If your primary goal is to do bread and butter heart stuff, I think the better way to go would be through an I-6 CTS or traditional CTS fellowship after general surgery. Afterwards, there are 1-year fellowships focused on TAVRs and other endovascular arch stuff that is much more applicable to your practice.

Thanks y'all for the advices. I'll definitely take a look at integrated CT surgery residency. After all, there are some I6 cardiac surgery programmes like my school's that seem to provide a fair amount of endovascular experience, though I reckon it's nothing compared to what you get during proper vascular surgery training. Then again, my end goal is to do open heart/thoracic aortic stuffs so endovascular training might or might not be that relevant to my future practice.

... Tinkering with fistulas, managing foot wounds and the like can be onerous if you have zero intention of ever doing that down the road.

We're becoming more specialized in medicine today and I personally would rather spend my time doing the thing I actually want to do, rather than using a purely independent specialty as a bridge to something else. It's just too painful. But maybe you like pain? Just make sure you have a safe word...

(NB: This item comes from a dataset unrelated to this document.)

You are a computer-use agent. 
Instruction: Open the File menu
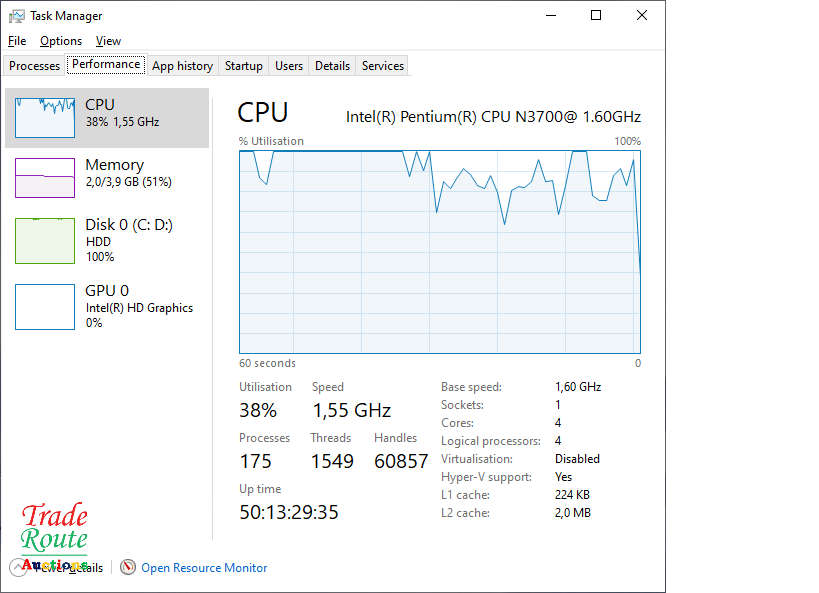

Well, my favourite procedure is off-pump CABG and I'd like it to be the bread-and-butter and comprise a significant component of what I do in my future practice. On the contrary, however, I do enjoy vascular procedures, though I'd admit that my exposure to vascular surgery has been somewhat lacking. While definitely not one of those vascular big-whacks I'm looking for, A-V fistula is still an 'open' surgery in my book and I find it pretty enjoyable (or tolerable?). I also enjoy scrubbing in open lower extremity revascularisation cases like aorto-bifem, fem-pop, and below-the-knee bypasses. I do f***ing hate amputations, but I think I can tolerate them. Chronic foot wound care? Well, CT has this postoperative mediastinitis thing, which I find somewhat analogous haha :D.
I fully understand your point though. I agree that pursuing I6 cardiac surgery residency is way more convenient and relevant to my goals.